Utility over convenience
And yet for all of the uncertainty around public blockchains, there is still an enormous amount of utility in a completely open, transparent network.
Not to mention the almost childlike excitement that still comes from watching transactions being processed in real time on a block explorer. Even in their infancy, public blockchains have already proven to be superior record-keepers, and capable mechanisms for injecting trust into a global financial system.
People often forget that bitcoin was only the first iteration of a massively distributed public ledger. And still, seven years after its release, it is exceeding expectations.
In a world where data integrity and security are the number one concern for corporate boards, the power of public blockchains cannot be overlooked.
Progress not perfection
Of course, public blockchains are not without their challenges.
There are nagging issues around performance and scalability, and the energy and hardware required to maintain massive public blockchains have at times rendered them too costly to operate. But if the 1990s taught us anything, it is that transformational change generally happens faster on open protocols.
We are already seeing this play out: open-source communities are tackling blockchains’ technological and operational challenges, and they are doing it globally at a rapid pace.
The Linux Foundation’s Hyperledger project now has over 100 members; roughly a quarter of whom are based in China.
Platforms that began as proprietary creations have been recently released as open source. Ethereum has made meaningful progress in addressing the performance and resource limitations, and many others have developed novel solutions to introduce more privacy and security into these open systems.
Technology thrives when there are vibrant developer communities testing and iterating, and public blockchains are the ideal sandbox for experimentation.
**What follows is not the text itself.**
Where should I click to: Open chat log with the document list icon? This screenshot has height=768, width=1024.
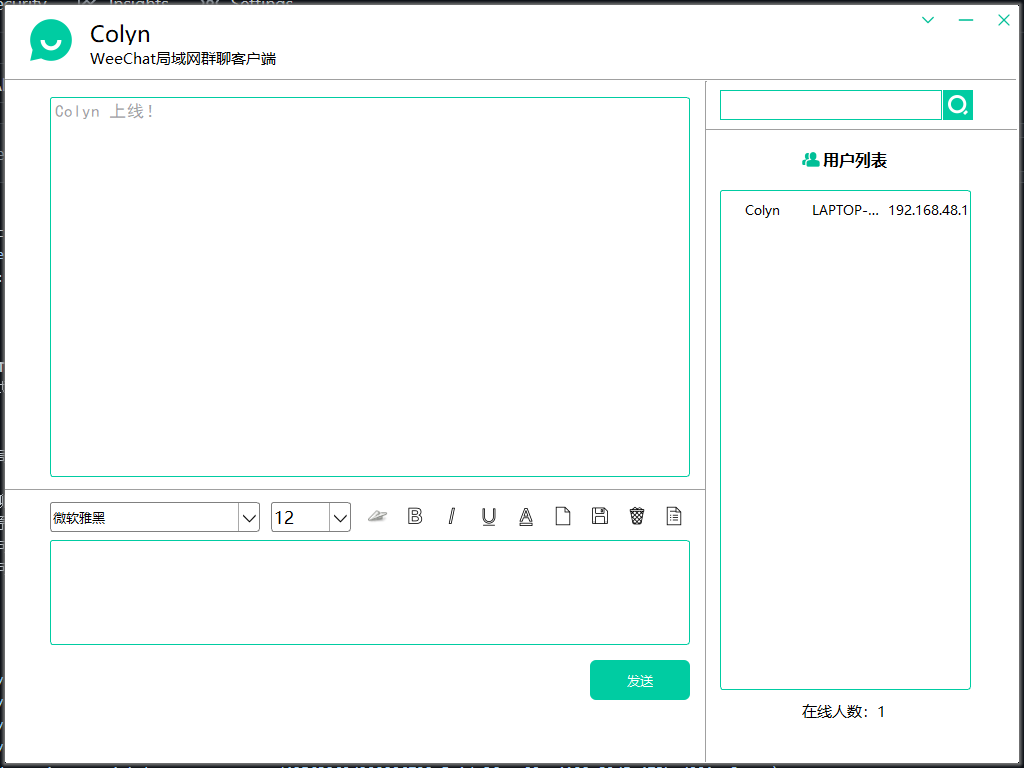click(x=673, y=516)
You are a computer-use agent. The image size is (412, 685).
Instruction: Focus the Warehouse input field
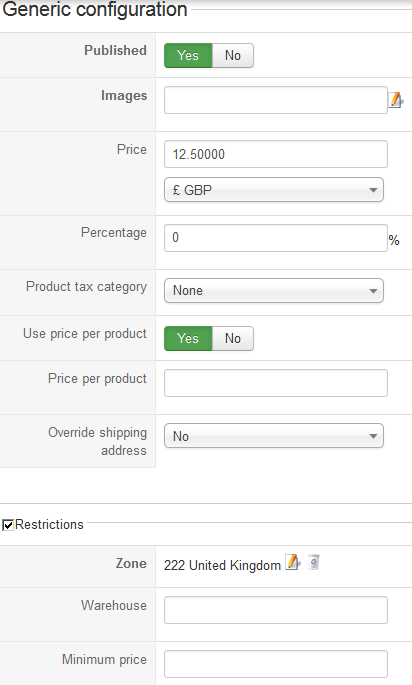pos(276,610)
All in all, the future of public blockchains is bright.
In the coming years, with continued development, these open networks will form the basis for a new class of products, services and marketplaces: digital, open, automated and interoperable.
As we look forward to 2017, with another year of experience with the sharing economy and the Internet of Things under our belt, one thing is certain: everyone and everything are becoming more connected.
People, infrastructure, devices, data – they are all coming together, forming more intelligent, more efficient networks. And as bitcoin has proved, the traditional network and marketplace models with a central authority sitting in the middle are no longer necessary.
Identity, ownership, processing, delivery, fees — it can all be accomplished and verified via math and code, often faster and more accurately. The value of public blockchains will become more evident as these new industries that depend on connectivity and interoperability continue to grow and mature.
One day in the not-too-distant future, public blockchains and the interactions they enable will likely be so ubiquitous that they are considered public utilities, like the Internet, the postal service, public broadcasting and the interstate highway system.
Access to these public blockchain utilities will be an assumed and expected right of every individual and organization. An open fabric for things like identity and payments will emerge. Private chains and applications higher up “the stack” will plug into these open networks to leverage the data and the customers they support.
But, public blockchains are one necessary piece of a larger puzzle that will transform how we do business.